ServiceChannel incident

ServiceChannel System Performance Degradation

Major Resolved View vendor source →

ServiceChannel experienced a major incident on July 10, 2023 affecting Proposal Manager and Invoice Manager and 1 more component, lasting 4h. The incident has been resolved; the full update timeline is below.

Started
Jul 10, 2023, 05:46 PM UTC
Resolved
Jul 10, 2023, 09:47 PM UTC
Duration
4h
Detected by Pingoru
Jul 10, 2023, 05:46 PM UTC

Affected components

Proposal ManagerInvoice ManagerUniversal Connector

Update timeline

  1. investigating Jul 10, 2023, 05:46 PM UTC

    We are actively investigating degraded system performance. An update will be provided shortly. Thank you for your patience.

  2. monitoring Jul 10, 2023, 07:24 PM UTC

    System stability has been restored and services are functioning normally. We will continue to monitor closely for any further issues.

  3. resolved Jul 10, 2023, 09:47 PM UTC

    This incident has been resolved. All services are working as expected.
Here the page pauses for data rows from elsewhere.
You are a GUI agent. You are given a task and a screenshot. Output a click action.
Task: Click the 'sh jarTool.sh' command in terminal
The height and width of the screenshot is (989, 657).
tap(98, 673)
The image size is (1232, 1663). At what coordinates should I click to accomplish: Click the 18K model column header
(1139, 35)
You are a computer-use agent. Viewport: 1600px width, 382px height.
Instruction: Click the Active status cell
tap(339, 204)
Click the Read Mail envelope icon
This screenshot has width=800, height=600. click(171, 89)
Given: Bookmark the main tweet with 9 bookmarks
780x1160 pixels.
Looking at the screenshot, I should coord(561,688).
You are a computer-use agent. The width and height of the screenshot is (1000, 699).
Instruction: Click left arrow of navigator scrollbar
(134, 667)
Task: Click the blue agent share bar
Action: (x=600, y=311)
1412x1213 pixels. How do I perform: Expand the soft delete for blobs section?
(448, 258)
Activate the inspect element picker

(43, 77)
  4. postmortem Jul 28, 2023, 02:44 PM UTC

    **Date of Incident:** 07/10/2023 **Time/Date Incident Started:** 07/10/2023, 1:36 PM EDT **Time/Date Stability Restored:** 07/10/2023, 2:27 PM EDT **Time/Date Incident Resolved:** 07/10/2023, 2:53 AM EDT **Users Impacted:** All users **Frequency:** Sustained **Impact:** Major ‌ **Incident description:** On July 10th at approximately 1:36pm EDT, customers encountered significant slowness after logging into the platform. The slowness impacted a large number of users, leading to a suboptimal experience. **Root Cause Analysis:** The ServiceChannel SRE \(Site Reliability Engineering\) and DBA \(Database Admin\) teams responded to an automated alert triggered by high CPU usage on database read replicas. Upon investigation, the DBA team identified a new module and functionality that was executing excessively long queries against the read replicas. This new module was recently enabled for internal vendor logins. **Actions Taken:** 1. The SRE and DBA teams promptly reviewed and acknowledged monitoring alerts related to the affected part of the application. 2. The DBA and engineering teams collaborated to identify the root cause of the high loads, which was traced back to the newly enabled functionality for internal vendor logins. 3. To mitigate the issue, the DBA and engineering teams disabled the problematic functionality through a functionality feature switch. **Mitigation Measures:** 1. Improved monitoring of data-enabled functionality \(functionality feature switches\) to quickly detect anomalies and potential performance issues. 2. Implementation of a more aggressive graceful degradation approach, selectively disabling problematic functionality when high loads are detected to prevent widespread impact. 3. Continuous improvement of stress tests in lower environments to enhance the discovery of similar performance-related issues.